# Forum title



## mkellogg

I entitled this forum "German-English", but maybe it should cover German to Spanish, French, etc..  You all let me know if you think that I should change its title to something else!

Mike


----------



## Jade

German to Spanish / Spanish for German would be very convenient to me, also French would be could. In order to avoid to make the title too long, why don't you just call it German?

Jade


----------



## araceli

D'accord avec Jade


----------



## calzetin

German-Spanish would make me happy... but German-English is also fine (actually great: I was looking forward to it)


----------



## Whodunit

I'd be for
German-English
and
German-French

That would make me visit it over and over again.


----------



## Focalist

I agree with Jade. Make it simply "German". (The intro already says "Welcome to the new German forum!")

Comme ça potremmo ceisteanna concerning den tyske sprog yn ieithoedd distintas stellen.

F


----------



## Artrella

Focalist said:
			
		

> I agree with Jade. Make it simply "German". (The intro already says "Welcome to the new German forum!")
> 
> Comme ça potremmo ceisteanna concerning den tyske sprog yn ieithoedd distintas stellen.
> 
> F





Qué bueno!!! Art


----------



## Silvia

I'm for a German-English Forum and I’ll tell you why.

If we allow members to post messages in any possible language, this is getting very confusing. I’m not sure if that was what Focalist wanted to say his own way...

I think the purpose of this Forum is to get native German speakers to come here. And English is the best way. When I have a doubt, I need a certainty in return. Who needs a rough translation? We are able to make ourselves understood one way or another.

This is my humble opinion.


----------



## mkellogg

I think I would like to make it all-inclusive and just call it "German".  If there are enough threads in Spanish-German, then we can create a separate forum in the future.

Silvia, let's see how it goes, and we can divide up the forum later as need arises.


----------



## vachecow

sounds like a good idea to me


----------



## Whodunit

A German-Spanish forum might be quite okay for Spaniards, but not for Germans, because at my school we've never learned Spanish, but in Britain and France, you'll learn it. And Spaniards know the German language very well, don't ask why!
I'd know it...


----------



## Silvia

That's what I tried to tell them, whodunit. But the die is cast...


----------



## jakkaro

mkellogg said:
			
		

> I think I would like to make it all-inclusive and just call it "German".  If there are enough threads in Spanish-German, then we can create a separate forum in the future.
> 
> Silvia, let's see how it goes, and we can divide up the forum later as need arises.



I agree, idem for German French or any other language that might come up


----------

(Entries drawn from a collection)
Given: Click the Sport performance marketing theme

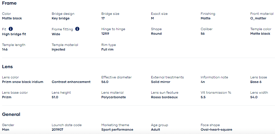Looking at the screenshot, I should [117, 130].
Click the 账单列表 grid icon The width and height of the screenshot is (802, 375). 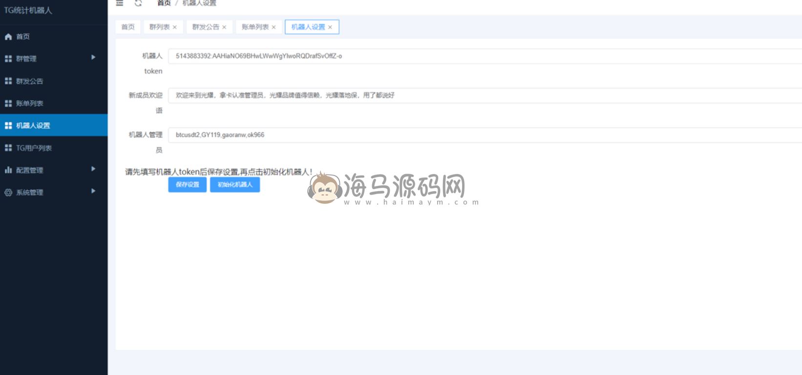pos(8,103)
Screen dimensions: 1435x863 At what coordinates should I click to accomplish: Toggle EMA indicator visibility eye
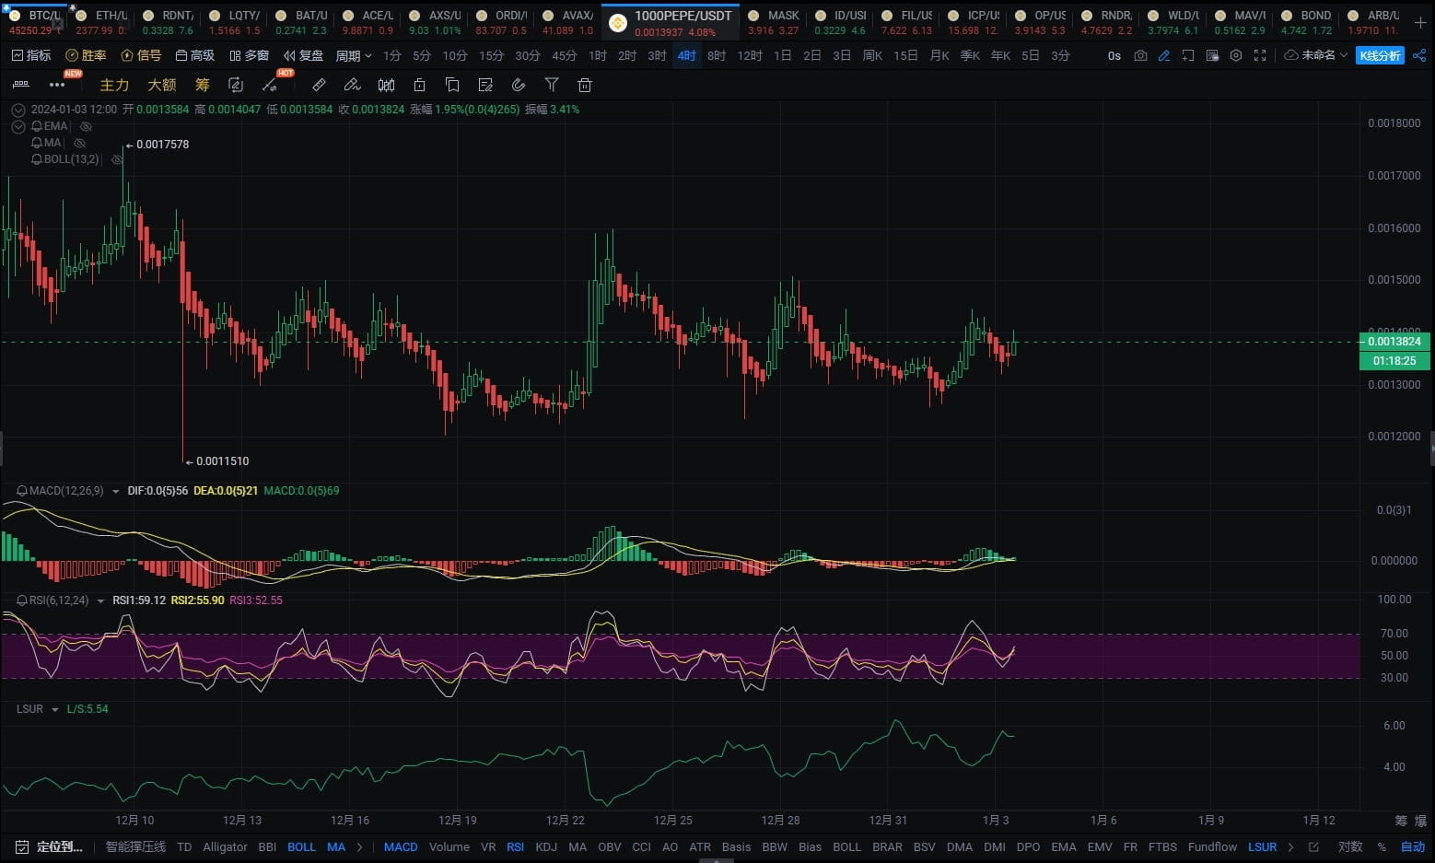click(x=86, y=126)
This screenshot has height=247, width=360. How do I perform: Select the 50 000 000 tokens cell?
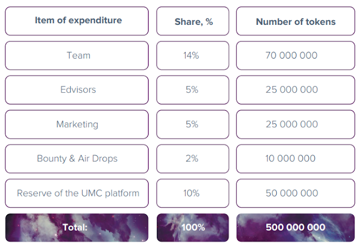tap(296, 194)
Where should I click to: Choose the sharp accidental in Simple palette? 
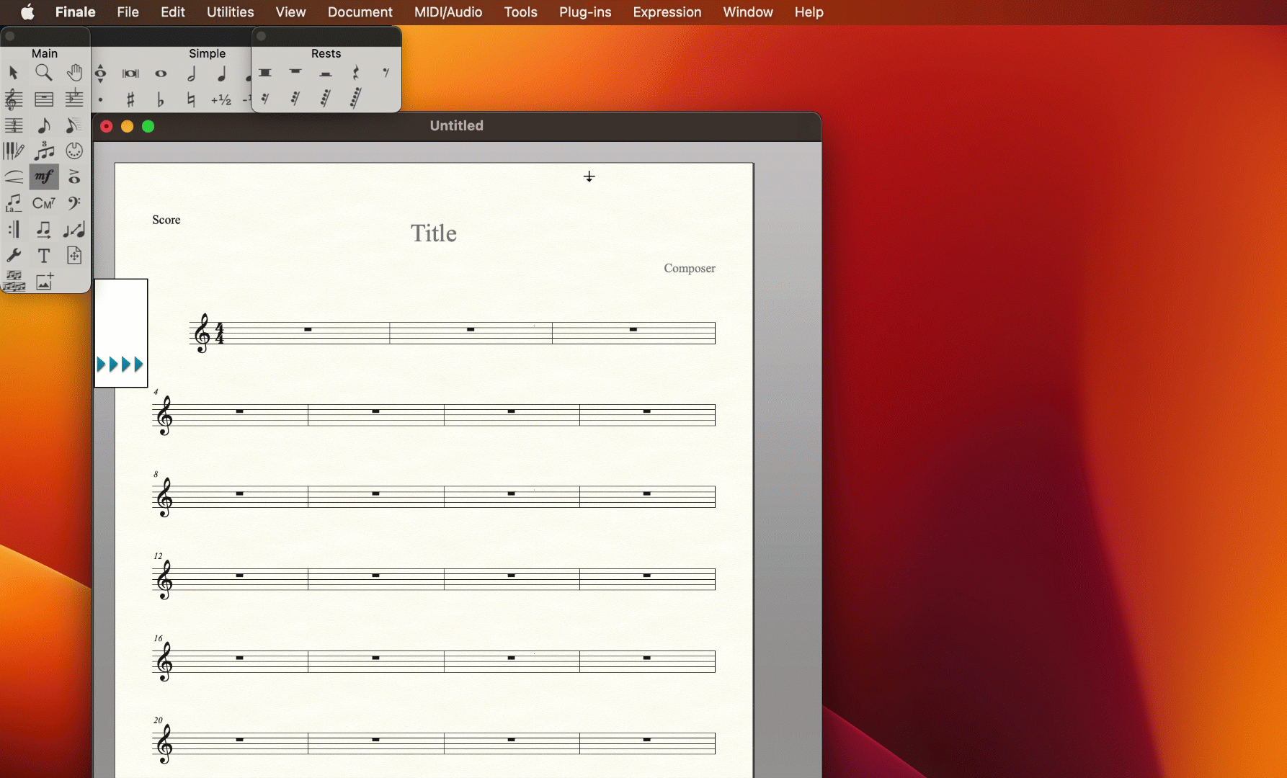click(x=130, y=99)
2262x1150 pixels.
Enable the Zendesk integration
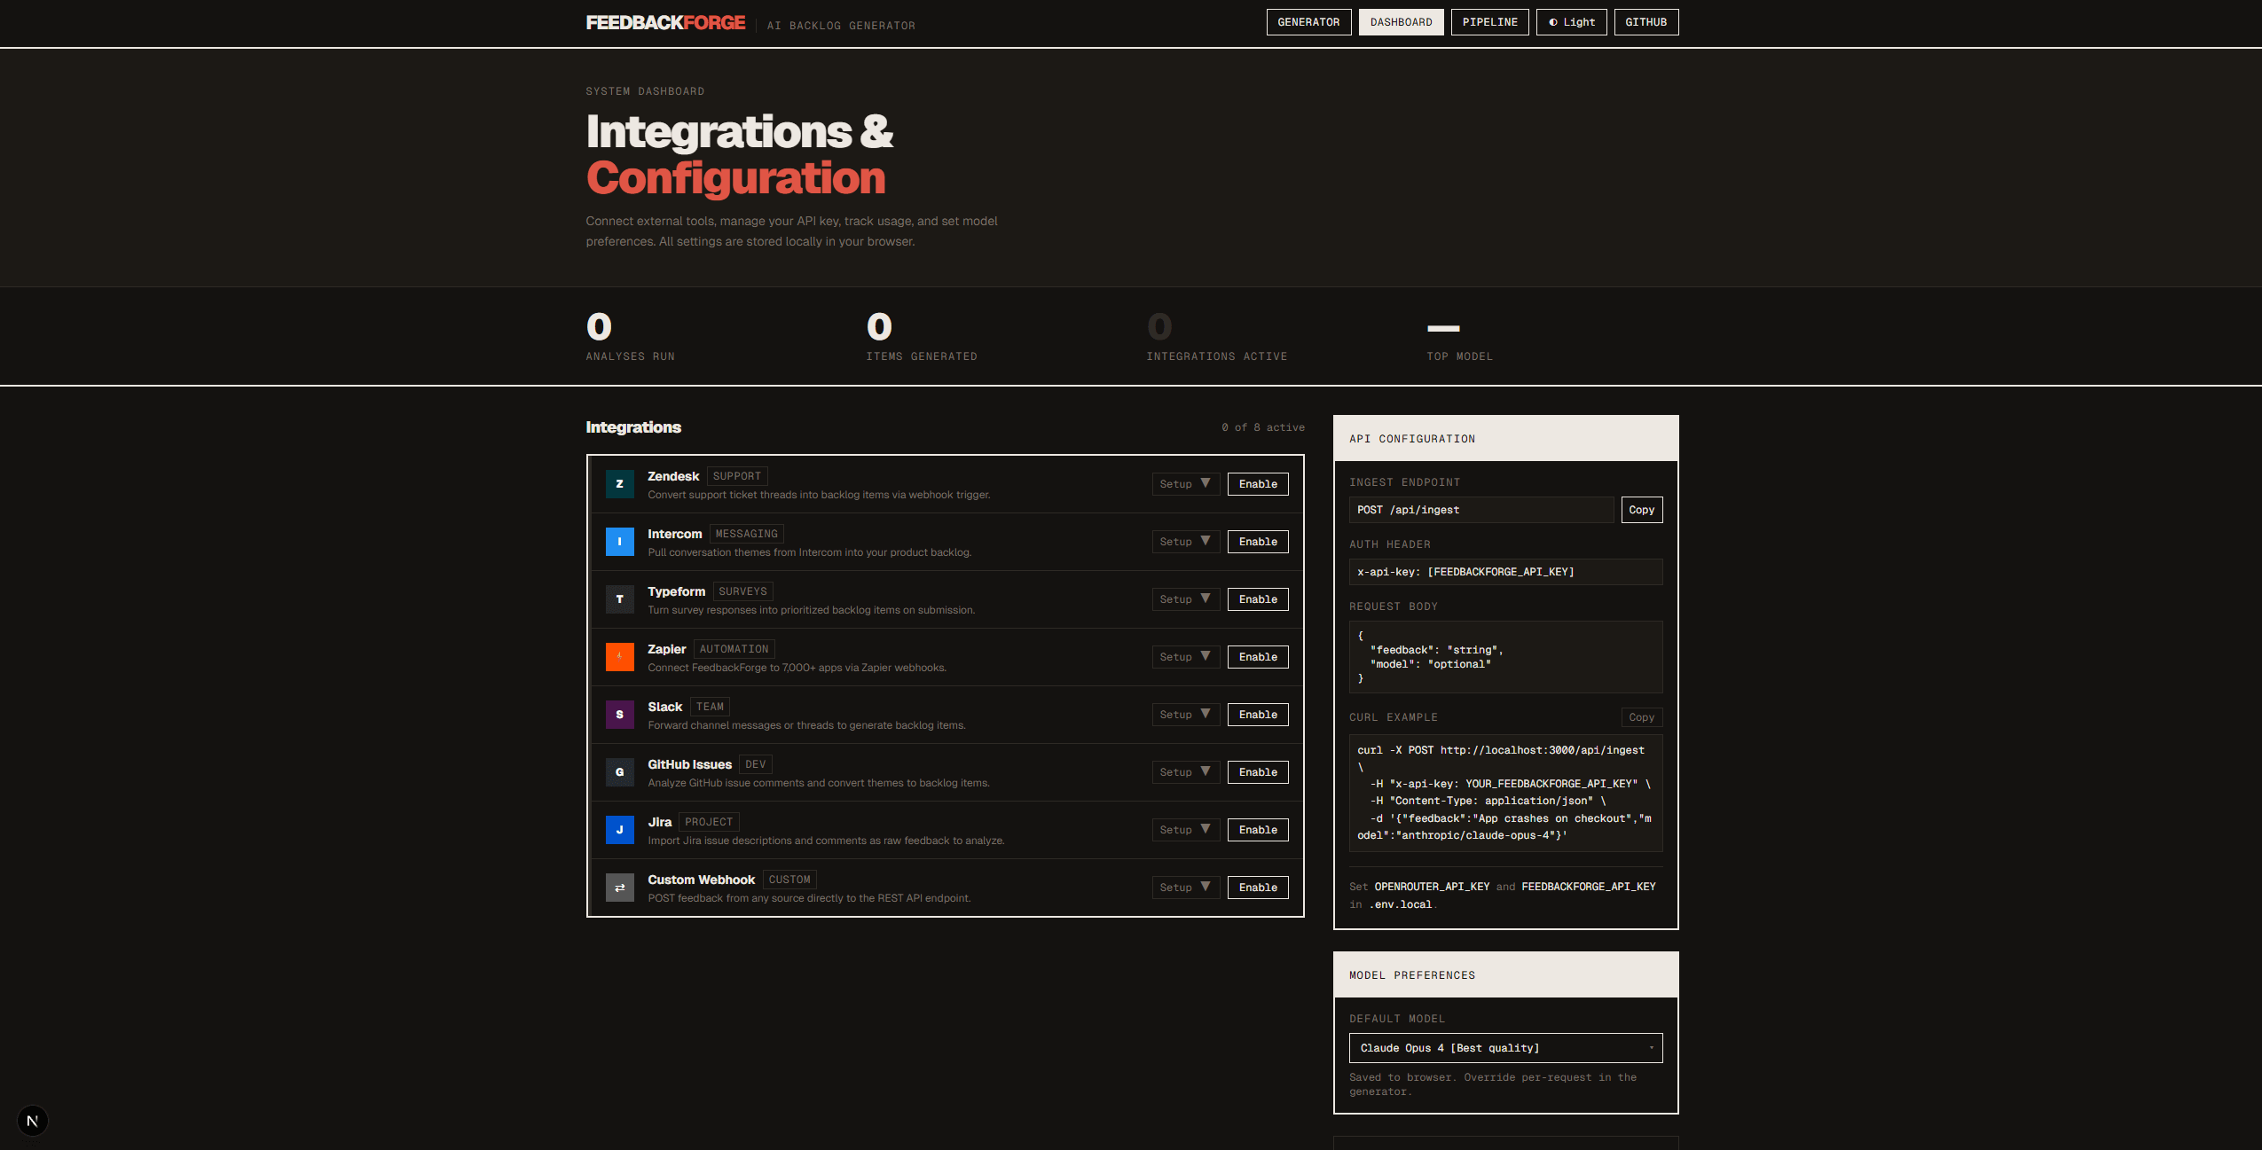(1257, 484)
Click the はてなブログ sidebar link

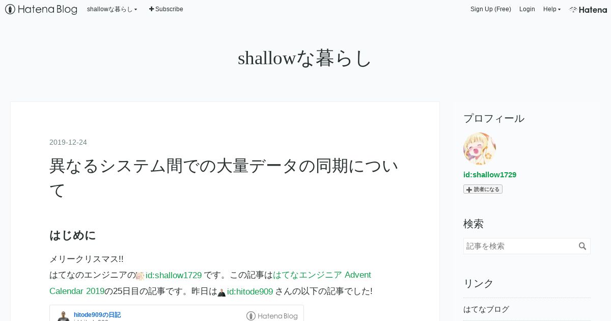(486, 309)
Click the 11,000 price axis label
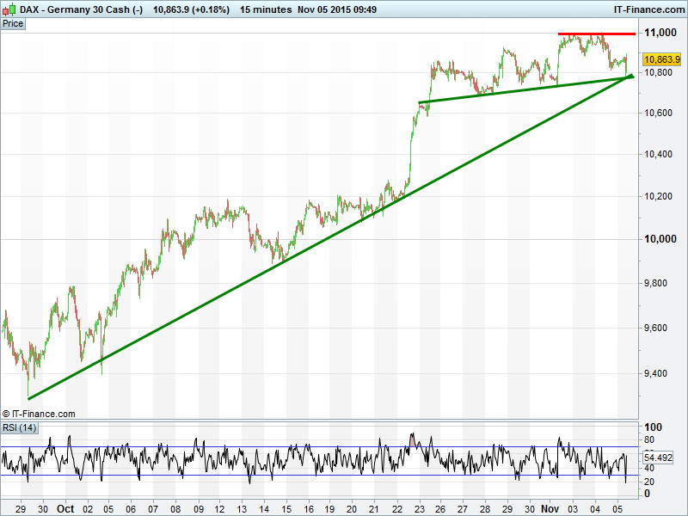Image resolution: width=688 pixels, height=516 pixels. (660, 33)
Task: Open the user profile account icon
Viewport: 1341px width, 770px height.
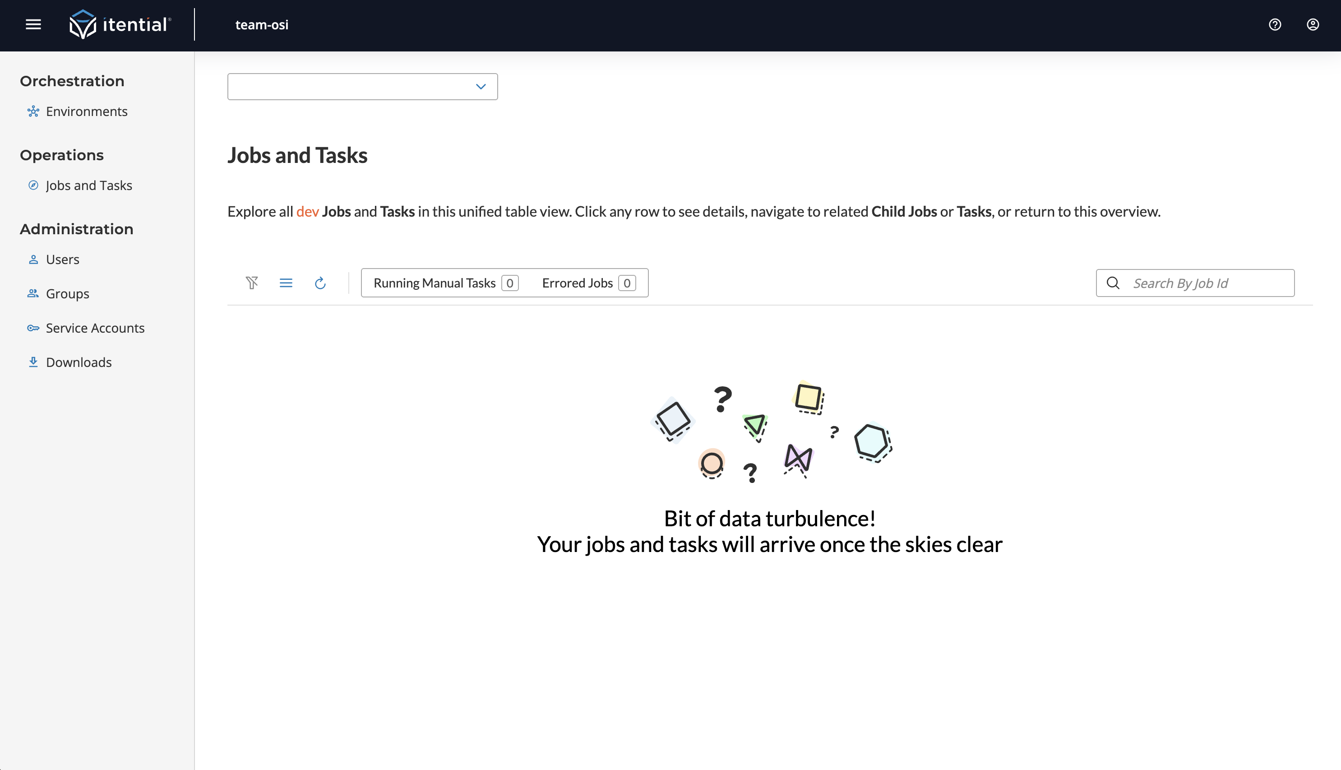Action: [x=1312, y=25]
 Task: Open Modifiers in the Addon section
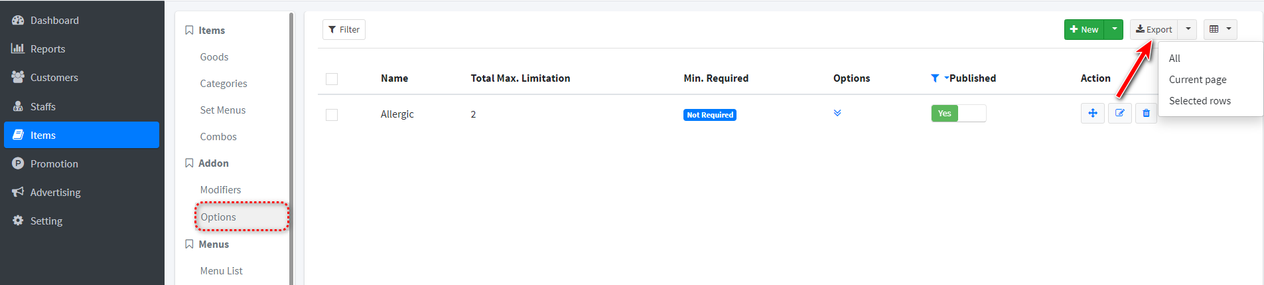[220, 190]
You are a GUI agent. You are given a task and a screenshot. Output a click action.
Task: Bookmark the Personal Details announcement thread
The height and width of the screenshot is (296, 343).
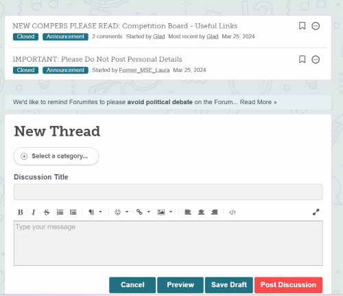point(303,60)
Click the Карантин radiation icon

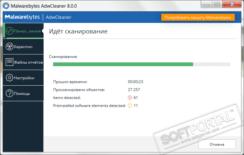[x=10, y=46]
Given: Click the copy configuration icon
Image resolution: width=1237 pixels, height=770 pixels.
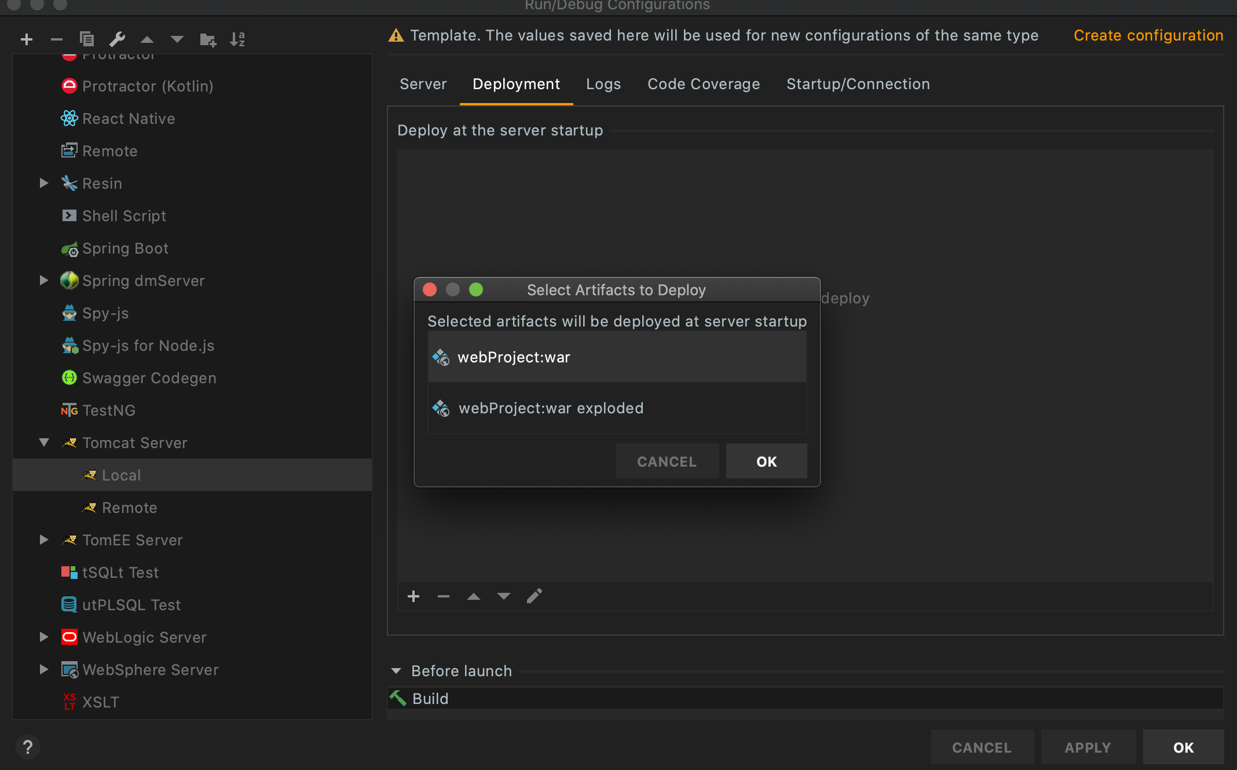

Requirement 1: Please copy the part of the forum thread about naming the German forum that starts at "sounds like a" and ends at "don't ask why!".
Requirement 2: In the forum thread about naming the German forum, what does mkellogg say can be done if there are enough threads in Spanish-German?

Correct result 1:
sounds like a good idea to me


----------



## Whodunit

A German-Spanish forum might be quite okay for Spaniards, but not for Germans, because at my school we've never learned Spanish, but in Britain and France, you'll learn it. And Spaniards know the German language very well, don't ask why!

Correct result 2: A separate forum can be created in the future.